[PROBLEM REQUIREMENTS]: All of the data must be returned word for word.

[DATASET EXTRACT]:
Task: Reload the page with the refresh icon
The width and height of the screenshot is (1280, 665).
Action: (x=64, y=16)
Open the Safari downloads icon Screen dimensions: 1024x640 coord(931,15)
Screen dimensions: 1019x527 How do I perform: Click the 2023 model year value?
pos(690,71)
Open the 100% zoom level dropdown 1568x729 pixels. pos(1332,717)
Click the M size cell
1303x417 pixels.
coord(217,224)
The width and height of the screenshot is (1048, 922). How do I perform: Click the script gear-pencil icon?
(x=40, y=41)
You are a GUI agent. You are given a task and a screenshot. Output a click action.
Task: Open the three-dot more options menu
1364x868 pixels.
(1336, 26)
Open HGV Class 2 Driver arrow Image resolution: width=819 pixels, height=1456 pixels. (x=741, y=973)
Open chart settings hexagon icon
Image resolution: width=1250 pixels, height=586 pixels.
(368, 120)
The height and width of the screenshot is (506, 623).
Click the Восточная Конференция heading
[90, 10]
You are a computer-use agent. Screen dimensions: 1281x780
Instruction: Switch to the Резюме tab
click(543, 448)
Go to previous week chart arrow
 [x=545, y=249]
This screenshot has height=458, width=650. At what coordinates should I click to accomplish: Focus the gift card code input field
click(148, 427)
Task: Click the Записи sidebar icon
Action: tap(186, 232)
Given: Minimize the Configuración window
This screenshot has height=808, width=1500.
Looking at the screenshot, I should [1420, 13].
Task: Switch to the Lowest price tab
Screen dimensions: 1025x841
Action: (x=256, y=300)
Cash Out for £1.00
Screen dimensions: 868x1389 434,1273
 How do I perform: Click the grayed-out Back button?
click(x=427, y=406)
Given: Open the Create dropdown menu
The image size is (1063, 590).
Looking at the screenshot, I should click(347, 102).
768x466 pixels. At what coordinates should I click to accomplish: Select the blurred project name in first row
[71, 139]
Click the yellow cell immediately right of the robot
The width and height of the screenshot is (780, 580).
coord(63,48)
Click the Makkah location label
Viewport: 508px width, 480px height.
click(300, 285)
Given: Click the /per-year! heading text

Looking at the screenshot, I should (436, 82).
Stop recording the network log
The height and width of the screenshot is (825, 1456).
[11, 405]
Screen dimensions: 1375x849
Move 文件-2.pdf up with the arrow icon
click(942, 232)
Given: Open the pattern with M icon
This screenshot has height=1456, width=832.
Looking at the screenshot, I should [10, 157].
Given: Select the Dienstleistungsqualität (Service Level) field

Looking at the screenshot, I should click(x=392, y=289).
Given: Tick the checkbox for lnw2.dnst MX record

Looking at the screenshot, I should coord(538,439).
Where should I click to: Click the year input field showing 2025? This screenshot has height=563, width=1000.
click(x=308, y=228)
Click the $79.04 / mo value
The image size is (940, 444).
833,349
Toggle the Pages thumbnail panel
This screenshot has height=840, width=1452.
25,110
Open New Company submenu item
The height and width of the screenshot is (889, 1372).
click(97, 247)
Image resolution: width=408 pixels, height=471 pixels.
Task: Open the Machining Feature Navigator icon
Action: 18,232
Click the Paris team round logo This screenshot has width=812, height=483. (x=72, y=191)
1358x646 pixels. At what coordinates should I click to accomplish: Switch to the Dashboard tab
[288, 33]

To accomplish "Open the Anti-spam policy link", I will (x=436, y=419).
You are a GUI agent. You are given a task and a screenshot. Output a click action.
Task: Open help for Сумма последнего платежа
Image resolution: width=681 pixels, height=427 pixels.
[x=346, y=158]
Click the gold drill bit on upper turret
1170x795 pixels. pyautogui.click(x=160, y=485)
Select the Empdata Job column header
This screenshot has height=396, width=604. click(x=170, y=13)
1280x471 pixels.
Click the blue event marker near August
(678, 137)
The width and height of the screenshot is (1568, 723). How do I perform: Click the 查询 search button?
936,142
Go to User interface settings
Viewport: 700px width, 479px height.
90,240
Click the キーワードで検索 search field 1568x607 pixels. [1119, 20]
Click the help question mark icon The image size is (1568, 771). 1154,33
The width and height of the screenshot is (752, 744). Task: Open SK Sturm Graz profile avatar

[TASK SOLUTION]:
Task: Reload the page with the refresh icon
The width and height of the screenshot is (1280, 665).
Action: (x=64, y=16)
Open the Safari downloads icon Screen dimensions: 1024x640 coord(931,15)
Screen dimensions: 1019x527 How do I perform: Click the 2023 model year value?
pos(690,71)
Open the 100% zoom level dropdown 1568x729 pixels. pos(1332,717)
Click the M size cell
1303x417 pixels.
coord(217,224)
The width and height of the screenshot is (1048, 922). How do I perform: Click the script gear-pencil icon?
(x=40, y=41)
You are a GUI agent. You are given a task and a screenshot. Output a click action.
Task: Open the three-dot more options menu
1364x868 pixels.
(1336, 26)
Open HGV Class 2 Driver arrow Image resolution: width=819 pixels, height=1456 pixels. (x=741, y=973)
Open chart settings hexagon icon
Image resolution: width=1250 pixels, height=586 pixels.
(368, 120)
The height and width of the screenshot is (506, 623).
Click the Восточная Конференция heading
[90, 10]
You are a computer-use agent. Screen dimensions: 1281x780
Instruction: Switch to the Резюме tab
click(543, 448)
Go to previous week chart arrow
 [x=545, y=249]
This screenshot has height=458, width=650. At what coordinates should I click to accomplish: Focus the gift card code input field
click(148, 427)
Task: Click the Записи sidebar icon
Action: tap(186, 232)
Given: Minimize the Configuración window
This screenshot has height=808, width=1500.
Looking at the screenshot, I should [1420, 13].
Task: Switch to the Lowest price tab
Screen dimensions: 1025x841
Action: (x=256, y=300)
Cash Out for £1.00
Screen dimensions: 868x1389 434,1273
 How do I perform: Click the grayed-out Back button?
click(x=427, y=406)
Given: Open the Create dropdown menu
The image size is (1063, 590).
Looking at the screenshot, I should click(347, 102).
768x466 pixels. At what coordinates should I click to accomplish: Select the blurred project name in first row
[71, 139]
Click the yellow cell immediately right of the robot
The width and height of the screenshot is (780, 580).
coord(63,48)
Click the Makkah location label
Viewport: 508px width, 480px height.
click(300, 285)
Given: Click the /per-year! heading text

Looking at the screenshot, I should (436, 82).
Stop recording the network log
The height and width of the screenshot is (825, 1456).
[11, 405]
Screen dimensions: 1375x849
Move 文件-2.pdf up with the arrow icon
click(942, 232)
Given: Open the pattern with M icon
This screenshot has height=1456, width=832.
Looking at the screenshot, I should [10, 157].
Given: Select the Dienstleistungsqualität (Service Level) field

Looking at the screenshot, I should click(x=392, y=289).
Given: Tick the checkbox for lnw2.dnst MX record

Looking at the screenshot, I should coord(538,439).
Where should I click to: Click the year input field showing 2025? This screenshot has height=563, width=1000.
click(x=308, y=228)
Click the $79.04 / mo value
The image size is (940, 444).
833,349
Toggle the Pages thumbnail panel
This screenshot has height=840, width=1452.
25,110
Open New Company submenu item
The height and width of the screenshot is (889, 1372).
click(97, 247)
Image resolution: width=408 pixels, height=471 pixels.
Task: Open the Machining Feature Navigator icon
Action: 18,232
Click the Paris team round logo This screenshot has width=812, height=483. (x=72, y=191)
1358x646 pixels. At what coordinates should I click to accomplish: Switch to the Dashboard tab
[288, 33]

To accomplish "Open the Anti-spam policy link", I will (x=436, y=419).
You are a GUI agent. You are given a task and a screenshot. Output a click action.
Task: Open help for Сумма последнего платежа
Image resolution: width=681 pixels, height=427 pixels.
[x=346, y=158]
Click the gold drill bit on upper turret
1170x795 pixels. pyautogui.click(x=160, y=485)
Select the Empdata Job column header
This screenshot has height=396, width=604. click(x=170, y=13)
1280x471 pixels.
Click the blue event marker near August
(678, 137)
The width and height of the screenshot is (1568, 723). How do I perform: Click the 查询 search button?
936,142
Go to User interface settings
Viewport: 700px width, 479px height.
90,240
Click the キーワードで検索 search field 1568x607 pixels. [1119, 20]
Click the help question mark icon The image size is (1568, 771). 1154,33
The width and height of the screenshot is (752, 744). Task: Open SK Sturm Graz profile avatar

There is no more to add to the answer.